1. Robię listę spraw do załatwienia
Nie w komputerze czy w komórce, tylko na zwykłej kartce papieru. Dzięki temu mam ją zawsze pod ręką. Wpisuję na listę najpilniejsze sprawy, zwykle jest ich około 20, np. serwis pieca, wywóz szambo, szczepienia dzieci, kupno podręczników, cztery wywiadówki, wizyta u okulisty, ortopedy, ortodonty... Bez tej ściągi bym się pogubiła!
2. Trzymam dyscyplinę
Lista listą, ale bez dyscypliny niewiele bym zdziałała. Pilnuję, by codziennie skreślić z niej chociaż trzy punkty, bo przecież każdego dnia dochodzą kolejne zadania. Czasem wystarczy kwadrans, by coś załatwić. Nie odkładam niczego na później, nie robię uników. Mobilizuję się i działam. Gdy ma się tyle obowiązków, co ja, trzeba mieć uporządkowane życie, by nie marnować czasu.

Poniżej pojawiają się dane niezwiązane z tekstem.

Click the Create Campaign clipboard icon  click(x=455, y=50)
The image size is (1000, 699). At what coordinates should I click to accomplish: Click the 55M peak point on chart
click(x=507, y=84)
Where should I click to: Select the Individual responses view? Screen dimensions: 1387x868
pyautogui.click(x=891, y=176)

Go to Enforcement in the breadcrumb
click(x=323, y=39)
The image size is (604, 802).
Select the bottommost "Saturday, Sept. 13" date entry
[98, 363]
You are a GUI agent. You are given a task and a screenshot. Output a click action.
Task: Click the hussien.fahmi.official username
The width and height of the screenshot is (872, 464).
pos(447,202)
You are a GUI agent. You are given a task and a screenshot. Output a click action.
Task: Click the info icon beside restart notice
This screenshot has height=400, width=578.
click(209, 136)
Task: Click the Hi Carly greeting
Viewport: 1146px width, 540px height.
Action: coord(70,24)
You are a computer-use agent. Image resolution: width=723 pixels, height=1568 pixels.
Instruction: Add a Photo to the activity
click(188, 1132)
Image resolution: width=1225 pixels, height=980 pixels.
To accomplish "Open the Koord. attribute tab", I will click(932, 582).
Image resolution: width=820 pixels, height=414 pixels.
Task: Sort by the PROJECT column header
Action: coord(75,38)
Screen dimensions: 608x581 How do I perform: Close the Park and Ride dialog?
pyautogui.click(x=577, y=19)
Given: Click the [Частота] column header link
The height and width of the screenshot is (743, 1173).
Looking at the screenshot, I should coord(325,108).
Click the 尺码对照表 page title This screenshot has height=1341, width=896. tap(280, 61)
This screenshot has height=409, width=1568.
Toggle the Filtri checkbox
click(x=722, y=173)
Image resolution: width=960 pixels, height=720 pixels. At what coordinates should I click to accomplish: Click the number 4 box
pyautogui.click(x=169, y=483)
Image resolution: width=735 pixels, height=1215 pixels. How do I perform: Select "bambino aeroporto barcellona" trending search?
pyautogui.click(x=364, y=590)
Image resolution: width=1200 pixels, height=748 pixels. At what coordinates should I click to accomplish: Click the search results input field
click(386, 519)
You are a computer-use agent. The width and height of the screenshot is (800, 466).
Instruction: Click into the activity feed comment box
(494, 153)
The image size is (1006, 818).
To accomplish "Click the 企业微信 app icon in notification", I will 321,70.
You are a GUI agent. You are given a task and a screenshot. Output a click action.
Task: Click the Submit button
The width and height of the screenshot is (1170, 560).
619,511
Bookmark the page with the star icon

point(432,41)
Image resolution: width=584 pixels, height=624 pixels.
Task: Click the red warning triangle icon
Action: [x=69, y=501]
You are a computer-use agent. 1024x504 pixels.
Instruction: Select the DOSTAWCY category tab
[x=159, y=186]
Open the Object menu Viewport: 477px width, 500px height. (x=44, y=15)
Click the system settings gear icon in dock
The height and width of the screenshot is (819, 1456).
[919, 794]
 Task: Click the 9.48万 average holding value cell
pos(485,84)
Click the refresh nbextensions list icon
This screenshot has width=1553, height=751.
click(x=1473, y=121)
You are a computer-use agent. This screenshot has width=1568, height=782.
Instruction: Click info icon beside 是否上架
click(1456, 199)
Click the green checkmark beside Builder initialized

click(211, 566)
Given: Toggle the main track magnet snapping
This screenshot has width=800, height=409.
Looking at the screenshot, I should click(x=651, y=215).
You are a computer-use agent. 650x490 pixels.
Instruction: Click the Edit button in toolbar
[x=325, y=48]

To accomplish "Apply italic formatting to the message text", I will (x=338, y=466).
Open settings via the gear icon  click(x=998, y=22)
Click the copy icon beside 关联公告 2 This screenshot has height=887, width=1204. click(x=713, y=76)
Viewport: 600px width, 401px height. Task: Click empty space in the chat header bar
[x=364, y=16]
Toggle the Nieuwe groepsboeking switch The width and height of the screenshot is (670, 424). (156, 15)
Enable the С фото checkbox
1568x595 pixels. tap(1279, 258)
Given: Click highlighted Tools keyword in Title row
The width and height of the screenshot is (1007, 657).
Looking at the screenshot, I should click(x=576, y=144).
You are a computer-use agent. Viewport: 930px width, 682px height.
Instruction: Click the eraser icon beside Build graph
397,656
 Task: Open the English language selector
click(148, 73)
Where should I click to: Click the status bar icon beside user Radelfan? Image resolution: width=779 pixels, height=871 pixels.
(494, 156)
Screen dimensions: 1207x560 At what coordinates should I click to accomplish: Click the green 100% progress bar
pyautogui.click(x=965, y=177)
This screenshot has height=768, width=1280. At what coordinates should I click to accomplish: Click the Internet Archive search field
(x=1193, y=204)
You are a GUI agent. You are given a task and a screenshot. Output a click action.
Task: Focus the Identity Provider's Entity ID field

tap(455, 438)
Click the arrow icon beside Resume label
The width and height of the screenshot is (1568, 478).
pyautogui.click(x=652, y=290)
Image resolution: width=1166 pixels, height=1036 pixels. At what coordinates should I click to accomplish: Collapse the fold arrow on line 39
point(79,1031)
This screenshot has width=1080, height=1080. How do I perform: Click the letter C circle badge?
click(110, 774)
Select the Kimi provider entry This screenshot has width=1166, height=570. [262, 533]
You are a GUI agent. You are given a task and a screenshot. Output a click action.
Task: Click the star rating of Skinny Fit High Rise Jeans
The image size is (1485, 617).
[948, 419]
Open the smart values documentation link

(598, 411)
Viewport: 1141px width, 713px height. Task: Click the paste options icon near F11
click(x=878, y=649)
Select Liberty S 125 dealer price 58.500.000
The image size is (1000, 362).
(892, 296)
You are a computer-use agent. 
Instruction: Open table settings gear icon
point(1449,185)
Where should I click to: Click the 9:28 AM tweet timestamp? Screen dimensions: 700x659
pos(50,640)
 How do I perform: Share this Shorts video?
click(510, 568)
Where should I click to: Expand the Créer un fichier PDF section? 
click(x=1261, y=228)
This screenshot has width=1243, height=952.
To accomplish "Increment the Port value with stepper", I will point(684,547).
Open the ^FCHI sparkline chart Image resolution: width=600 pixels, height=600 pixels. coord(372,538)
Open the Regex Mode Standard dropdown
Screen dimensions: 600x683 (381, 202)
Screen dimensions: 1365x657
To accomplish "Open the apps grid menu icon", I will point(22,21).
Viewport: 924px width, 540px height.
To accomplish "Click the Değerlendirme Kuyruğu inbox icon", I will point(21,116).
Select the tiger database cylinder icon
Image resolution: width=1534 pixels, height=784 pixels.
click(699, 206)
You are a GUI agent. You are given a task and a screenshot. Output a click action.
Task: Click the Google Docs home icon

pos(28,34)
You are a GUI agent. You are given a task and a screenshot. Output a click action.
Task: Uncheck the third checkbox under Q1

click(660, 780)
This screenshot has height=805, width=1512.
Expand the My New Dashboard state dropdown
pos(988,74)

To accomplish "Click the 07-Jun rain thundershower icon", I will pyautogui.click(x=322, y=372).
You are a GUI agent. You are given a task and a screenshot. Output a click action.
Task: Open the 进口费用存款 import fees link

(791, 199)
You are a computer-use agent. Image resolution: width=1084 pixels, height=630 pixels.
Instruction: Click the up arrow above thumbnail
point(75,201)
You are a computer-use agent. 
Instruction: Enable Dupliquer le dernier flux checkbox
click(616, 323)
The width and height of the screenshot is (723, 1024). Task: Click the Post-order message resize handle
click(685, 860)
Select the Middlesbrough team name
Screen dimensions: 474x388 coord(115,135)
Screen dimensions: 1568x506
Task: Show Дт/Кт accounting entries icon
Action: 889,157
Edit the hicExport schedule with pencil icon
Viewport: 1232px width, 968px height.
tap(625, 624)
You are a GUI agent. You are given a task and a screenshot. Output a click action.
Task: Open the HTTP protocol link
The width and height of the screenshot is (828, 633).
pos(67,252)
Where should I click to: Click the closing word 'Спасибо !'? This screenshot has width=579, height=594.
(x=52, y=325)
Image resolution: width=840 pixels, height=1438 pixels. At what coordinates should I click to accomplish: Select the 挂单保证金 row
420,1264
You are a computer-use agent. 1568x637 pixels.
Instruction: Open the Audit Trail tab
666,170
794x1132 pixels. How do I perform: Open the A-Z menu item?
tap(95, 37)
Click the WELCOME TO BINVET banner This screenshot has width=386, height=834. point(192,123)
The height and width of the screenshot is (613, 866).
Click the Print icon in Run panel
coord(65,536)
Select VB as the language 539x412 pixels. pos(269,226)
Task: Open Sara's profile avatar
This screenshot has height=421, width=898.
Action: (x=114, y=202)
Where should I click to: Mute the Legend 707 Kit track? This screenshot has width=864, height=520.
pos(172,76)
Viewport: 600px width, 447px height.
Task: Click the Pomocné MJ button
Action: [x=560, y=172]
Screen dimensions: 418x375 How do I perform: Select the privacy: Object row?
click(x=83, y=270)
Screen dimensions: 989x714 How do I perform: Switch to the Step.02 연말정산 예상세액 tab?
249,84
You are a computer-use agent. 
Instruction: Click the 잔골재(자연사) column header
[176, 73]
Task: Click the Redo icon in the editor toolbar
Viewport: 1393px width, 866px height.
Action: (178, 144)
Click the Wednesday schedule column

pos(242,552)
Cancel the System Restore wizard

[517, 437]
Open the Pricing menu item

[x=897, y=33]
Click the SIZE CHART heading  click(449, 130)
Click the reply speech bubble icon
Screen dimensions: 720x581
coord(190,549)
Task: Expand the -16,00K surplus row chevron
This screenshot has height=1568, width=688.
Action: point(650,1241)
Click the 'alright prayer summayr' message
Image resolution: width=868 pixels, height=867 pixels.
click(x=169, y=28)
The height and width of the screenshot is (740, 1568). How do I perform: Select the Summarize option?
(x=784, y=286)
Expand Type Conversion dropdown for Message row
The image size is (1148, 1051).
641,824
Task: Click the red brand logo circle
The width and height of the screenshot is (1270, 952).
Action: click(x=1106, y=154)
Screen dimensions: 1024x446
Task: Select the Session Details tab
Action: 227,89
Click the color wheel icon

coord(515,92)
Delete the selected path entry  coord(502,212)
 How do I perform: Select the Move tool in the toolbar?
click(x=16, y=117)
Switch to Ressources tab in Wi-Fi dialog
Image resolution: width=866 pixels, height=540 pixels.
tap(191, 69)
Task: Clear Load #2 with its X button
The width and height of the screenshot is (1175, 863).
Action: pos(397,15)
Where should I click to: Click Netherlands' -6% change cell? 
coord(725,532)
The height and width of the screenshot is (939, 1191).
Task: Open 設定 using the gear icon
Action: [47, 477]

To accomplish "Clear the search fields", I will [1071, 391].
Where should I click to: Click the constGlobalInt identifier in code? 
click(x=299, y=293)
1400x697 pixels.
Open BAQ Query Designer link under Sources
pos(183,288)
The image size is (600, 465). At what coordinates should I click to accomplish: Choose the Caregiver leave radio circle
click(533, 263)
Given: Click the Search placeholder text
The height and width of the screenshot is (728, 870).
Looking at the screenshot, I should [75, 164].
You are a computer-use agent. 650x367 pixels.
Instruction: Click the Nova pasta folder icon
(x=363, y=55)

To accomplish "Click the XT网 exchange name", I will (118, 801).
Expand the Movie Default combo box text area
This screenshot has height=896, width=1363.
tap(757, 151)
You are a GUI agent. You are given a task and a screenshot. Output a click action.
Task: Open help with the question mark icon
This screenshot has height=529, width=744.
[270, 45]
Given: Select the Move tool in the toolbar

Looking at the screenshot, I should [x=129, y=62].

3. Robię zakupy przez internet
Raz w miesiącu zamawiam transport z najcięższymi produktami: wodą, mlekiem,proszkami do prania, makaronem, olejem, mąką... Zużywamy tego około 400 kg. Oszczędzam, czas, kręgosłup i pieniądze, bo transport (z wniesieniem!) jest za darmo, a zakupy przez...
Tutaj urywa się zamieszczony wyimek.